Significant gaps exist between guidelines-recommended therapies for cardiovascular disease prevention and current practice. Fixed-dose combination pills (‘polypills’) potentially improve adherence to therapy. This study is a preference study undertaken in conjunction with a clinical trial of a polypill and seeks to examine the underlying reasons for variations in treatment adherence to recommended therapy.
A preference study comprising: (1) Discrete Choice Experiment for patients; and (2) qualitative study of patients and providers. Both components will be conducted on participants in the trial. A joint model combining the observed adherence in the clinical trial (revealed preference) and the Discrete Choice Experiment data (stated preference) will be estimated. Estimates will be made of the marginal effect (importance) of each attribute on overall choice, the extent to which respondents are prepared to trade-off one attribute for another and predicted values of the level of adherence given a fixed set of attributes, and contextual and socio-demographic characteristics. For the qualitative study, a thematic analysis will be used as a means of exploring in depth the preferences and ultimately provide important narratives on the experiences and perspectives of individuals with regard to adherence behaviour.
Ethics and dissemination
Primary ethics approval was received from Sydney South West Area Health Service Human Research Ethics Committee (Royal Prince Alfred Hospital zone). In addition to usual scientific forums, the findings will be reported back to the communities involved in the studies through site-specific reports and oral presentations.

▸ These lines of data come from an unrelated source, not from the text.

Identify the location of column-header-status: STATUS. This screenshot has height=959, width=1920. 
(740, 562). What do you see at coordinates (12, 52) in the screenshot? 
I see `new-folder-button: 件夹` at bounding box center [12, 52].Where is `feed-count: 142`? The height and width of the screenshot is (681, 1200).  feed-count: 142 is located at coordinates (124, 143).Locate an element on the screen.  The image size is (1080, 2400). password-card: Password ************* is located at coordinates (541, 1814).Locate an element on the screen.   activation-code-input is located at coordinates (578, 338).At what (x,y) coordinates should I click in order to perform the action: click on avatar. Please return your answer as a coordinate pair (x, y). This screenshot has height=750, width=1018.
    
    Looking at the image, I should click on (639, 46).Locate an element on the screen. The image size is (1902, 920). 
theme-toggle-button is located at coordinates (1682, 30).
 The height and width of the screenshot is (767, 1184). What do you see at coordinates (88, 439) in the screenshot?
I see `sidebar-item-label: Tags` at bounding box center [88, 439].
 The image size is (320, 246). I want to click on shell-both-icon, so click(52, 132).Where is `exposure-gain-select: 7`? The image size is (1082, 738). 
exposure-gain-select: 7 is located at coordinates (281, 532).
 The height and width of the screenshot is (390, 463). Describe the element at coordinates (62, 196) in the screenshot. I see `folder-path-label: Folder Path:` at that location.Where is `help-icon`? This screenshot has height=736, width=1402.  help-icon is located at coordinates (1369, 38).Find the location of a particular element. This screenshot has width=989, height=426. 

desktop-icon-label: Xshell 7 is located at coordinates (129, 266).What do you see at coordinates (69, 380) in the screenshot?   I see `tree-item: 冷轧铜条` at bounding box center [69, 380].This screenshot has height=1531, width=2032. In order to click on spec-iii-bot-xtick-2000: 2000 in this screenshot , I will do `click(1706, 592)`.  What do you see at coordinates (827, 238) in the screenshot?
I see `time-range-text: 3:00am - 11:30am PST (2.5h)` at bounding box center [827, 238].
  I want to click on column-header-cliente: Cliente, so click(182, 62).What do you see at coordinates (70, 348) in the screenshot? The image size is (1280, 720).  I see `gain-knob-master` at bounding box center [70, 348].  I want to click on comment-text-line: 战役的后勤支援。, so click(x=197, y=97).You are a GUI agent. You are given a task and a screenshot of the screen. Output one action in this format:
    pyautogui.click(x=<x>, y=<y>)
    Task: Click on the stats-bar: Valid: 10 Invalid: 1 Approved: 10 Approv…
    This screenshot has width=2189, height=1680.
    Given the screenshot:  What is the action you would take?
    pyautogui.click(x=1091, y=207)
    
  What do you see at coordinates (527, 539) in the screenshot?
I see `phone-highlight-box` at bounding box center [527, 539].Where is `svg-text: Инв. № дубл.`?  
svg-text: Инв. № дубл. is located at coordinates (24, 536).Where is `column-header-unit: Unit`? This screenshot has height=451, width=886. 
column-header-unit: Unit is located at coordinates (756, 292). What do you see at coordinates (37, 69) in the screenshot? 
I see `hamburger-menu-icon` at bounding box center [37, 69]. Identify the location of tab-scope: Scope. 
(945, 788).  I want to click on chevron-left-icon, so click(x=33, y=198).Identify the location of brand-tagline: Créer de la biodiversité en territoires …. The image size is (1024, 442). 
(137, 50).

To assess patient choices with regard to adherence to long-term therapy for the prevention of cardiovascular disease in indigenous and non-indigenous populations.
To understand, from the perspective of patients and providers, the factors that influence how well guidelines-recommended therapy for cardiovascular disease in indigenous and non-indigenous populations are implemented.
This is an innovative study using a mixed methods approach to assess patient medications adherence that combines data on patients' stated preferences and their observed behaviour.
The study will examine underlying reasons why adherence outcomes were (or were not) achieved within the context of a clinical trial of a cardiovascular polypill-based strategy and, as such, serves as a process evaluation.
The findings will extrapolate the level of adherence observed in the trial to different ‘real-world’ settings.
Strengths and limitations of this study
The strengths of the study are that it involves the innovative application of a preference study alongside a clinical trial, provides insights into how patients may respond to factors that influence adherence but not necessarily encounter in a clinical trial setting and addresses an important public-health issue—namely treatment gaps in relation to cardiovascular-disease prevention.
The limitation is that it is a conducted in one country, Australia, and thus its generalisability may be limited by prevailing institutional arrangements.